Saturday, June 21, 2008

Petrol pricing by shifting the focus to loyalty schemes

The ACCC's FuelWatch scheme will place draconian limitations on price competition within the retail market for petrol.  But petrol stations will still compete and the ACCC will soon discover that FuelWatch makes petrol pricing less, rather than more, transparent.

At present petrol retailers compete on price and on promotions.  The dominant form of competition, however, is in the form of price competition.  That is likely to rapidly change to promotions.  This change in corporate behaviour is likely to result in less transparent pricing, increased transaction costs, and will increase the price of petrol sold to those individuals least able to fully participate in promotional schemes.

At present some supermarkets and retail outlets provide dockets allowing shoppers to redeem 4c a litre from a petrol purchase.  Some petrol retailers augment that 4c with an additional amount if the customer makes a trivial purchase at the petrol retailer.

All of these docket schemes require the customer to spend a predetermined amount at specific retailers before participating.  To the extent that petrol prices will now be fixed, these docket schemes will become more valuable.  As they become more valuable, the potential for them to be used as a method to increase product competitiveness also increases.

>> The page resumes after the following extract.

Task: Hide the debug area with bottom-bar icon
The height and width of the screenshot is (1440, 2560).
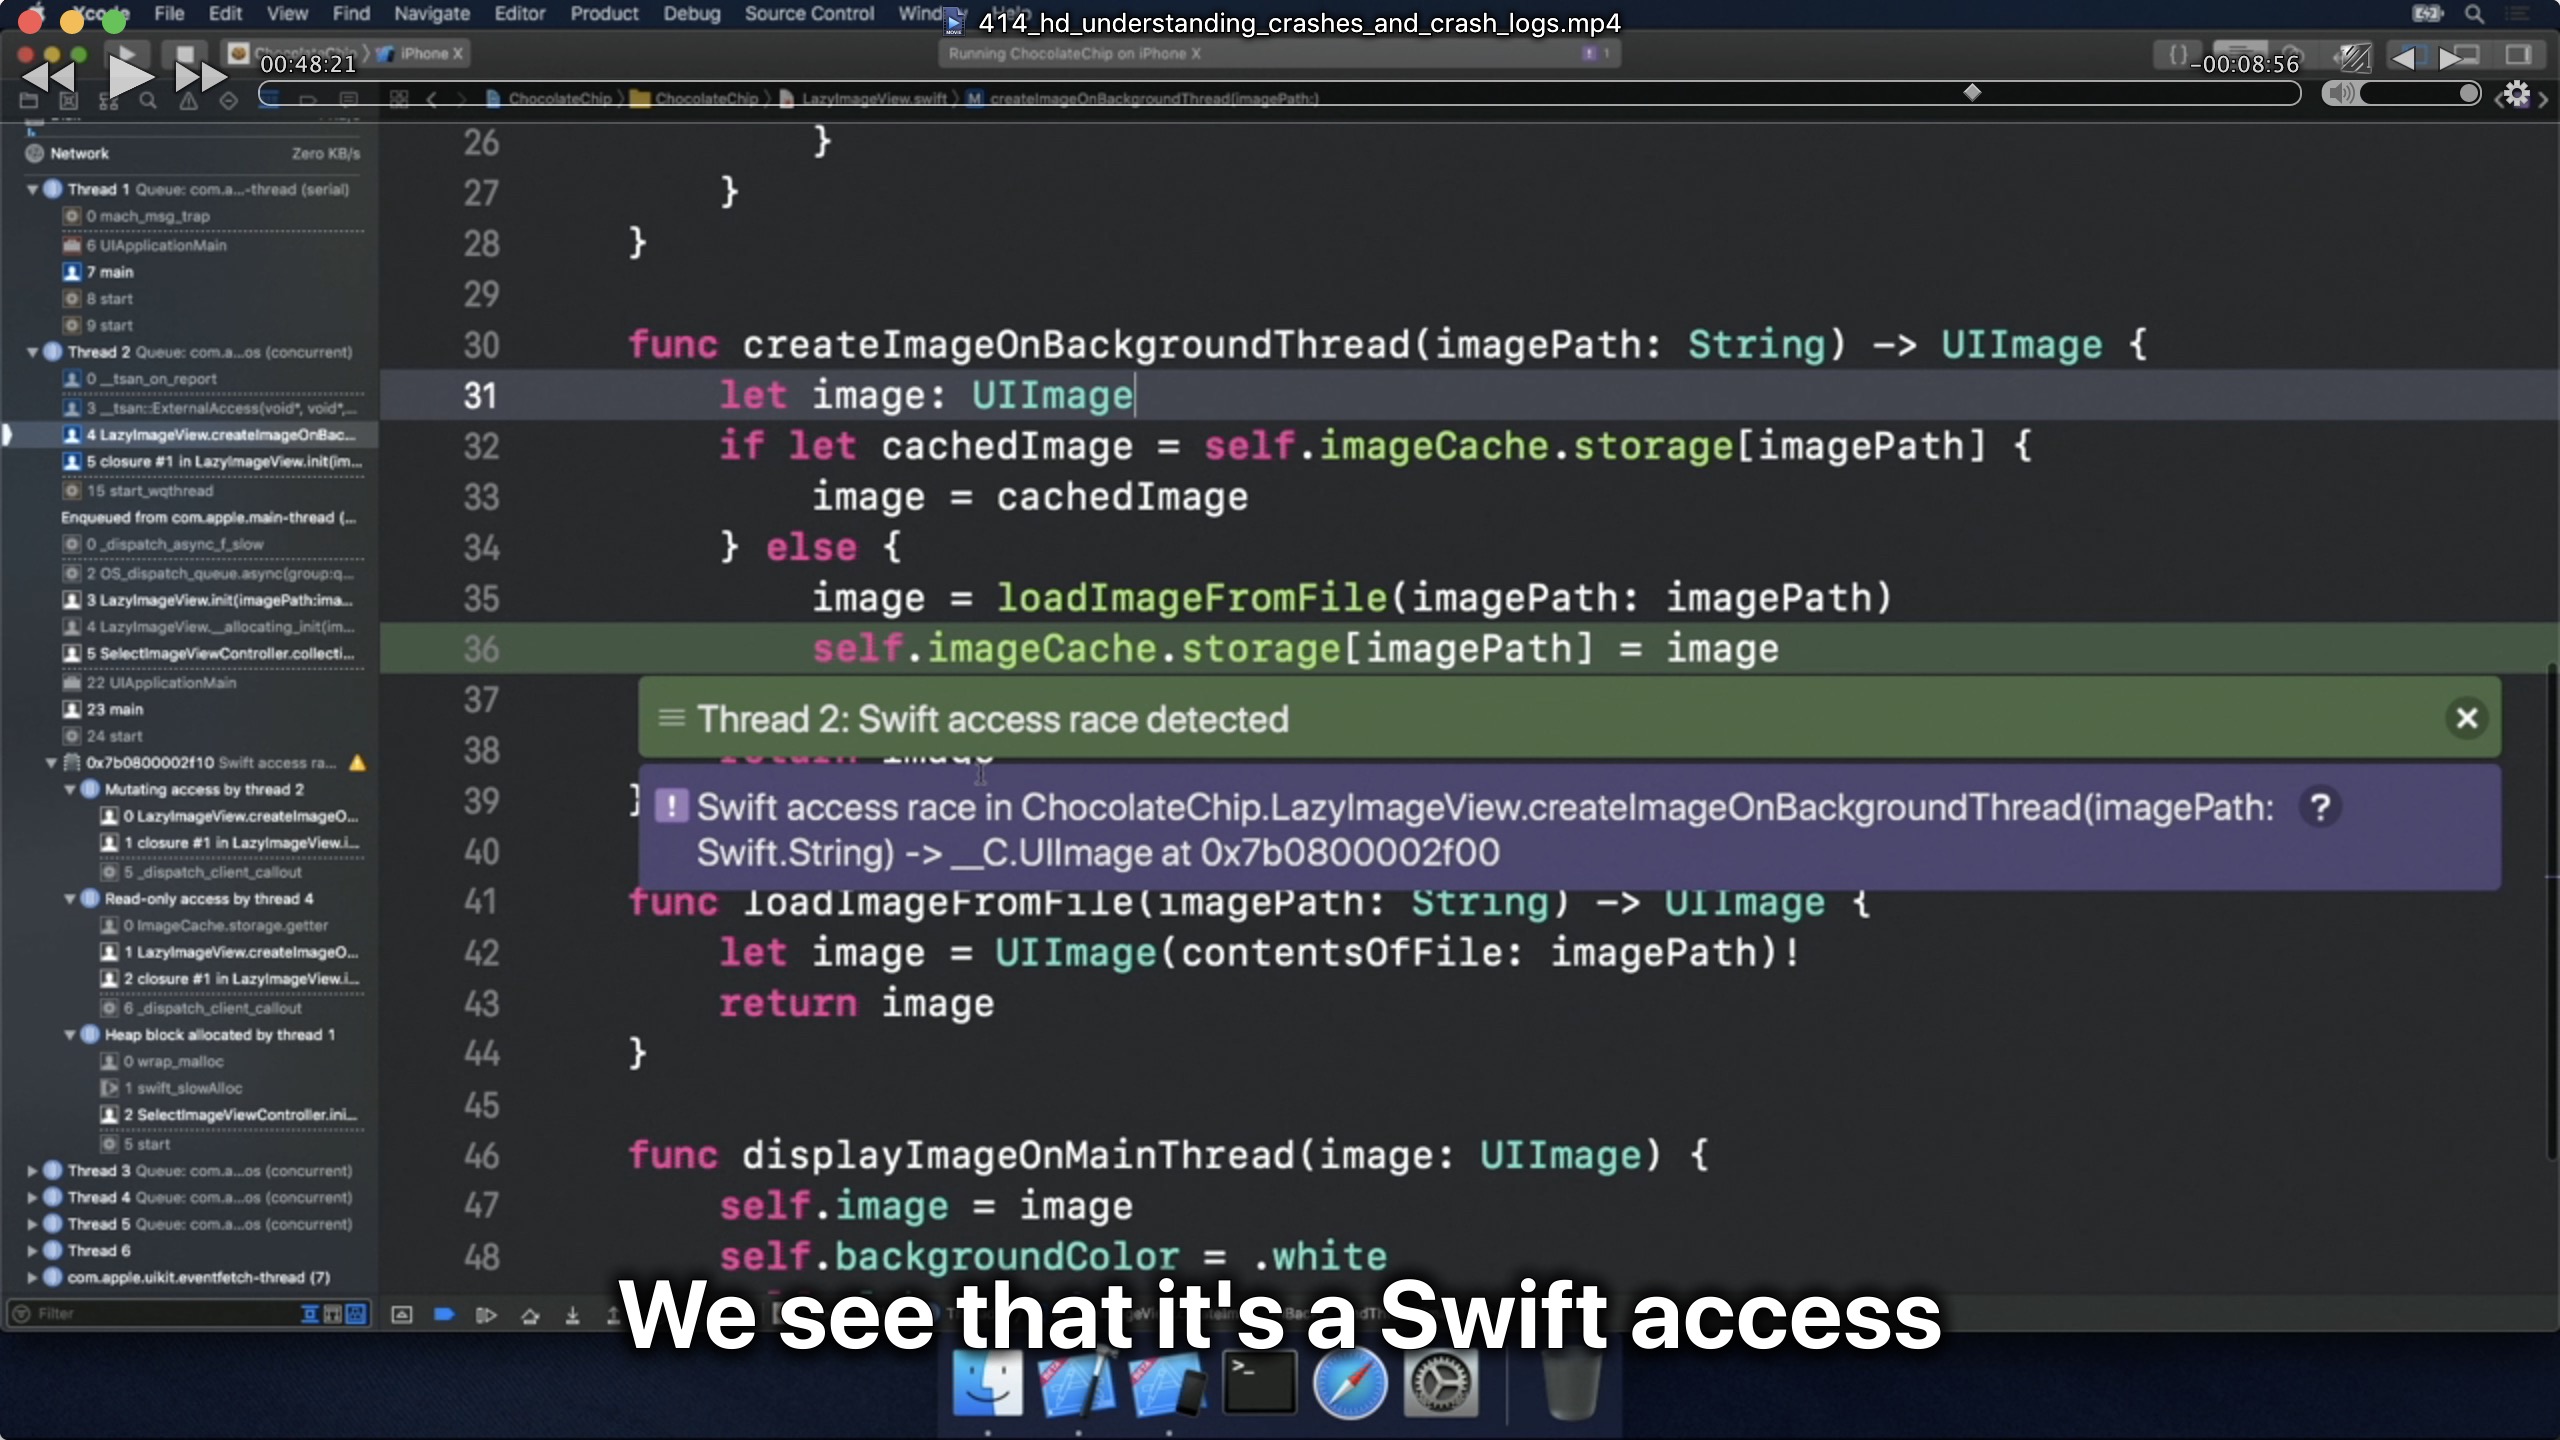Action: pyautogui.click(x=402, y=1315)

At present the docket scheme consists of a barcode printed at the end of a receipt.  But it is easy to imagine that supermarket chains could create full-blown loyalty programs with cards (much like the current "Fly-Buys" card system).  Indeed Woolworths has just completed a trial of petrol cards in NSW.  That scheme could be very easily extended.

Consumers could accumulate "petrol points" on their cards and subsequently redeem those points at their next petrol purchase.  At present a 4c docket is issued every time a customer spends more than $30 in a store.  A more sophisticated system, however, could easily evolve whereby points are accumulated according to the total spend.  The technology to introduce such a scheme already exists.

Given that high-income individuals spend more than low-income individuals, the impact of this change is likely to be regressive.  Low-income customers will have fewer points to redeem and so will face higher effective petrol prices.  Essentially the rich are more likely to get cheaper petrol at the expense of low-income earners.

Furthermore, there would be nothing to stop petrol retailers from offering a time-varying conversion rate for petrol points.  Those petrol retailers with high prices could offer a higher discount per petrol point.  Similarly, those retailers with low prices could lower the discount per petrol point (of course, they could also simply declare some or all of their pumps to be "out of order").  Uncertainty about petrol prices could transfer to a focus on uncertainty about petrol points and the discount to the consumer.

A national FuelWatch scheme would encourage the development of loyalty schemes that would tie individual customers to particular, and existing, retailers.  This is likely to increase any market power that those existing retailers already exercise.  It could also result in individual motorists being less willing to shop around for the cheapest petrol -- the loyalty scheme, as indicated, would be more valuable than the current docket scheme.  It is not clear that the ACCC has a brief to enhance the market power of existing firms.

Generally consumers would prefer firms to compete on price and not on loyalty schemes.  After all, the cost of loyalty schemes is factored into the price of products consumers buy.  The ACCC now argues that FuelWatch is only supposed to enhance price transparency, yet if non-price competition becomes dominant in the market price transparency will be obscured.

The FuelWatch scheme is likely to transfer competition from price to non-price considerations.  That reduces the transparency of the market and disadvantages those consumers who would prefer a lower price to an enhanced loyalty scheme.  The unintended consequences of the FuelWatch scheme will be to increase existing barriers to entry, increase market power of existing retailers and disadvantage those consumers who buy their petrol at the bottom of the pricing cycle.

In order to protect the "integrity" of the FuelWatch system, the ACCC would have to prohibit competition for petrol in both pricing and promotional terms.  This highlights the fundamental problem with FuelWatch.  In order to prevent petrol retailers from raising their prices the ACCC needs to prevent retailers selling cheap petrol.